Petrol istasyonundaki pompacı Adil, haldeki hamal Yusuf, TIR şoförü Sezgin, Arpaçsakarlar Köyündeki üretici İbrahim, emekli memur Nuri, Üniversiteli Necati, Sanatçı İrem, Kamu görevlisi Hasan, yani kiminle konuşsam farklı şeyler söylemedi…

Herkesin derdi aynı.

Hayat pahalılığı. Beraberinde, işsiz kalma korkusu.
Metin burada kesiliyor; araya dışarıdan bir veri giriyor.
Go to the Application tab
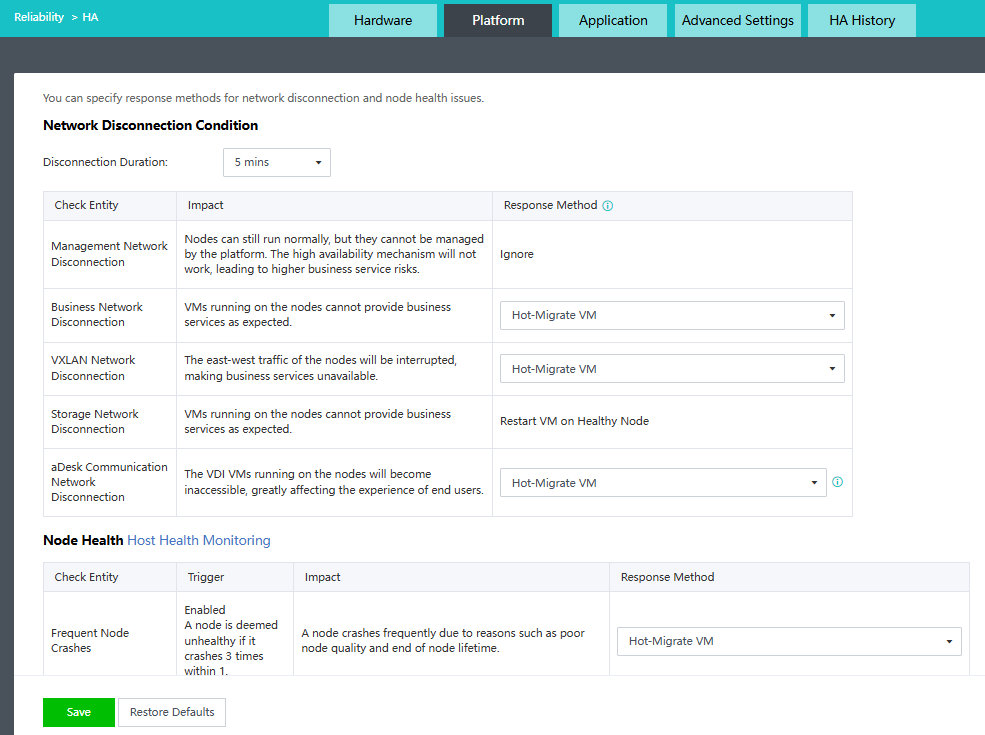click(613, 20)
Gelirinin yetmediği gerçeği.

Dahası, aç kalma kuşkusu.

***

2022 yılında yurttaşlar, acı çeken, yoksulluğu kalıcı hale gelen, korkutulan, aşağılanan ve umutlarının tüketilmeye çalışıldığı bir yıl geçirdi.
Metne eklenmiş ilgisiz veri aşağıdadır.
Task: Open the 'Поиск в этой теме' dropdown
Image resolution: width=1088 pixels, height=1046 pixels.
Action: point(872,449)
Belki aç kaldı. Gaz elektrik parasını ödeyemediği için soğuk ve karanlığı yaşadı.

Yakıt fiyatları nedeniyle arabasını sattı. Toplu taşıta binecek para bulamadı.
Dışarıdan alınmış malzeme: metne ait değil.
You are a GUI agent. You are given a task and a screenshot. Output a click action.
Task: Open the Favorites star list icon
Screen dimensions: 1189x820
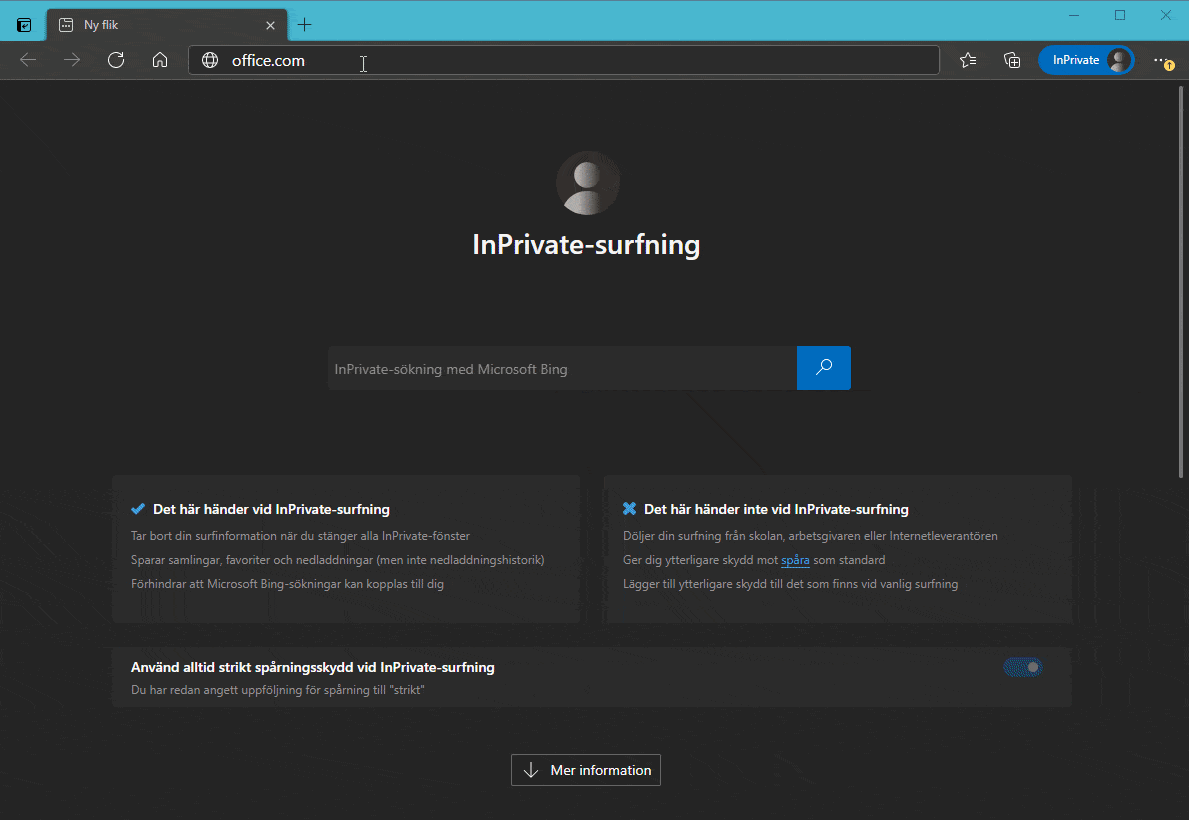968,60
Çocuğuna yumurta yediremedi, beslenme çantasına sadece su ve ekmek koydu.

Hatta masrafını karşılayamadığı için çocuklarından birini okula dahi gönderemedi!

Ama direndi, sinmedi.

Hep sabırla bekledi.

“Direnme varsa, gelecekle ilgili umut da vardır!” diyerek, 20 yıldır bir kara bulut gibi başında nefes aldırmayan AKP İktidarını sandığa gömmeyi bekledi.

Uğradığı haksızlıkları, yargı sopasıyla susturulmasını, vergilerinin çalınmasını, yandaş çetelerin zenginleştirilmesini, yalan ve dolanla sürekli aldatılmayı, hakkı olan ama ulufe gibi yapılan yardımların başına kakılmasını sineye çekti.

Kararlılıkla bekledi.

***

Yeni yılla birlikte artık sandık zamanı geldi.

Laik demokrasinin, sosyal ve hukuk devletinin tekrar kurulmasının, Halkın hakkını yiyenlerin cezalandırıldığı, çöken ekonominin yerine üreten ve elde edilen gelirin adil paylaşıldığı saygın Türkiye’nin oluşturulmasının zamanı geldi.

Kürtün, Türkün birbirine düşman edilmediği, Alevi’nin Sünni’nin el ele dolaştığı, Cem Evi’nin de Camiinin de ibadethane yapıldığı, tüm farklılıkların dışlanmadan kabul edildiği bir dönemin zamanı geldi.

Emeğin en yüce değer olduğu, emekçilere saygı duyulduğu, gelecek korkusu olmadan yaşamını varlık içinde sürdürebileceği düzenin kurulmasının vakti geldi.

Kısaca; Özgürlüğün sınırlarının genişletildiği, Eşitliğin gerçekleştiği, Dayanışmanın gösterildiği, Barışın sağlandığı bir Türkiye’nin yeniden oluşturulmasının günü yaklaştı.

***

Tüm bu niteliklere ulaşmanın tek yolu var.

Laiklik.

Laiklik ilkesi olmadan, demokrasi, insan hakları, bağımsız hukuk, kültürel gelişme, çağdaşlık, saygınlık, zenginlik, eşitlik ve barış oluşamaz.

***

AKP uyguladığı politikalarla,” kalıcı yoksulluğun oluştuğu, tarihimizdeki en büyük yolsuzlukların yapıldığı ve görülmemiş yasaklarla ülkenin saygınlığını yitirildiği bir dönemi yaşattı.

Tarikatlar koalisyonuyla “Devlet içindeki devleti” kurdu…

Ahlaksızlık, etik dışı yönetim, uyuşturucu baronlarıyla ilişki, mafya ve çete bağlantılarıyla Türkiye’yi 3.dünya topluluğunun bir parçası yaptı.

***

2023 yılı, “halka rağmen” yöneten iktidarın devrilme, Türkiye Cumhuriyeti’nin de yeniden modernleşme yoluna dönme yılı olacaktır.

Cumhuriyetimizin Yüzüncü Yılı, yeni umutların yeşerdiği bir dönemin müjdecisi olmalıdır.

Umut, 6’lı Masa, Sosyalist Güç Birliği ile Emek ve Özgürlük ittifakının birlikte hareketi etmesiyle daha da güçlenecektir.